The Nominating & Governance Committee shall:
Board of Directors and Committees
- Annually review with the Board of Directors the criteria, including any minimum qualifications and any necessary qualities or skills, for Board membership, which are set forth in the Company's Corporate Governance Guidelines.
- Identify, evaluate and recruit individuals qualified for Board membership.
- Periodically review the procedures to be followed by the Company's stockholders in recommending prospective director nominees, which are set forth in the Company's Corporate Governance Guidelines.
- Consider director nominees proposed by the Company's stockholders.
- Recommend to the Board director nominees to be proposed for election at the annual meeting of stockholders or to be elected by the Board to fill vacancies or newly-created directorships.
- Recommend to the Board of Directors nominees for appointment, including a chairperson, to each committee of the Board.
- Review and make recommendations to the Board of Directors with respect to the size, structure, composition, processes and practices of the Board and the Board committees.
- Review each mandatory offer of resignation by a Board member and recommend an appropriate course of action to the Board of Directors.

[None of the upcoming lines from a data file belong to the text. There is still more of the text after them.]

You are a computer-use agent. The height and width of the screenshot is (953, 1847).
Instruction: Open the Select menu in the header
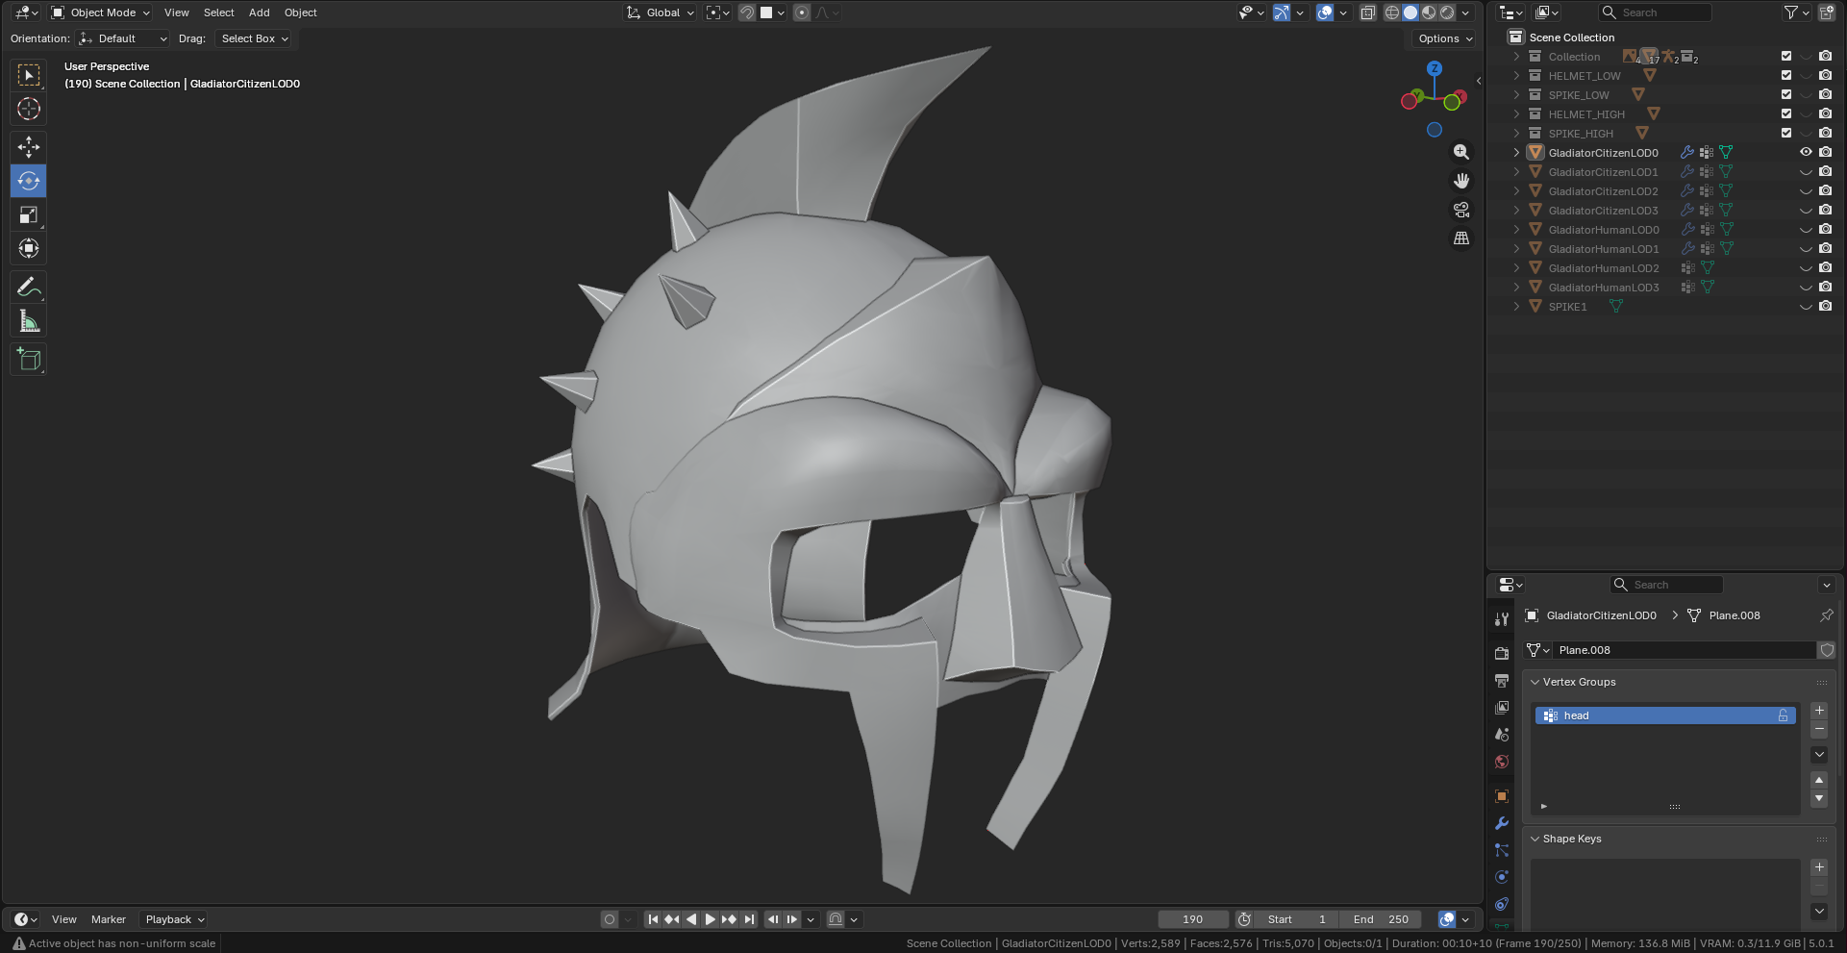click(218, 13)
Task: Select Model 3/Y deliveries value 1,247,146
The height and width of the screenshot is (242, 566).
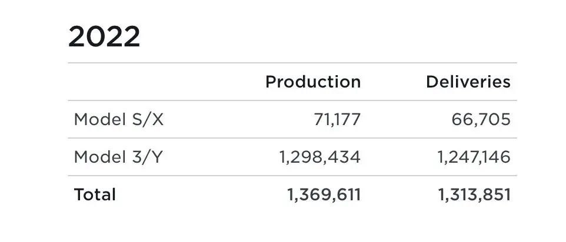Action: click(x=474, y=157)
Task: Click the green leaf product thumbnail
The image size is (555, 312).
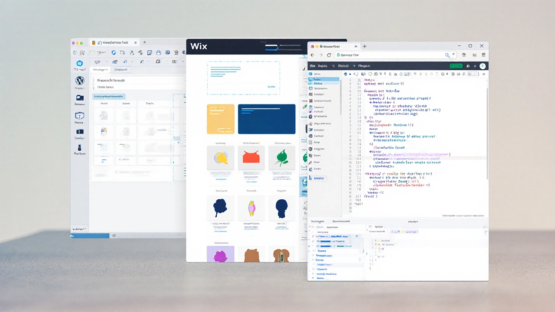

Director Independence and Qualification
- Periodically review the Company's standards of director independence and recommend any proposed changes to the Board of Directors for approval.
- In accordance with the Company's standards of director independence and the applicable independence and qualification requirements of the New York Stock Exchange, the Securities Exchange Act of 1934, and any other applicable law, assess and make recommendations to the Board of Directors with respect to each Board member's independence and qualification (e.g., financial expertise of Audit Committee members).
Orientation of New Directors; Continuing Education
- Oversee the orientation program for new Board members.
- Review and make recommendations to the Board of Directors with respect to the Company's process for the continuing education of Board members.
Director Search Firms
- Have the sole authority to retain and terminate any search firm used to identify director candidates and to approve such search firm's fees and other retention terms.
Performance Evaluations
- Implement and oversee the annual performance evaluation of the Board of Directors, each committee of the Board (including a review by the Nominating & Governance Committee of its own performance) and each Board member; review the results of each Board committee's evaluation; and report to the Board of Directors the results of the full Board, Nominating & Governance Committee and, as appropriate, individual director evaluations.
- Oversee the processes by which the Chief Executive Officer and executive management are evaluated.
Corporate Governance Guidelines
- Periodically review the Company's Corporate Governance Guidelines and recommend any proposed changes to the Board of Directors for approval.
Related Person Transactions and Conflicts of Interest
- Periodically review the Company's procedures for the review and preapproval of related person transactions.
- In accordance with such procedures, review all related person transactions (as defined therein) and certain other conflicts of interest involving Board members or executive management, and determine whether to preapprove (or, if appropriate, to recommend that the full Board preapprove) such transactions or conflicts.
Management Succession Planning
- In consultation with the Chairman of the Board and Chief Executive Officer, evaluate potential successors to the Chairman of the Board and Chief Executive Officer and other members of executive management and report annually to the Board of Directors on succession planning.
Company Political Activities
- Review and discuss with the Executive Vice President, General Counsel and Secretary, at least annually, the Company’s political activities, including direct and indirect political spending and lobbying activities and expenditures.
- Periodically review and discuss with management the Company’s Policy on Political Contributions, and approve any changes to such policy.
Corporate Social Responsibility
- Review and discuss with the Executive Vice President, General Counsel and Secretary, the Chief Sustainability Officer, and other members of management, at least annually, the Company's (i) corporate social responsibility strategies and programs, including with respect to sustainability, and (ii) management of sustainability-related risks.
Other
- Review and make recommendations to the Board of Directors with respect to any stockholder proposal. To the extent that a stockholder proposal relates to a matter that is overseen by another committee (e.g., executive compensation), then the input of such other committee shall be solicited.
- Annually review and reassess the adequacy of this charter and recommend any proposed changes to the Board of Directors for approval.
- Report regularly to the Board of Directors on matters within the scope of the Committee, as well as any special issues that merit the attention of the Board.
- Perform such other duties required by law or necessary or appropriate to ensure the effective functioning of the Board of Directors and high-quality corporate governance, or as the Board of Directors may from time to time direct.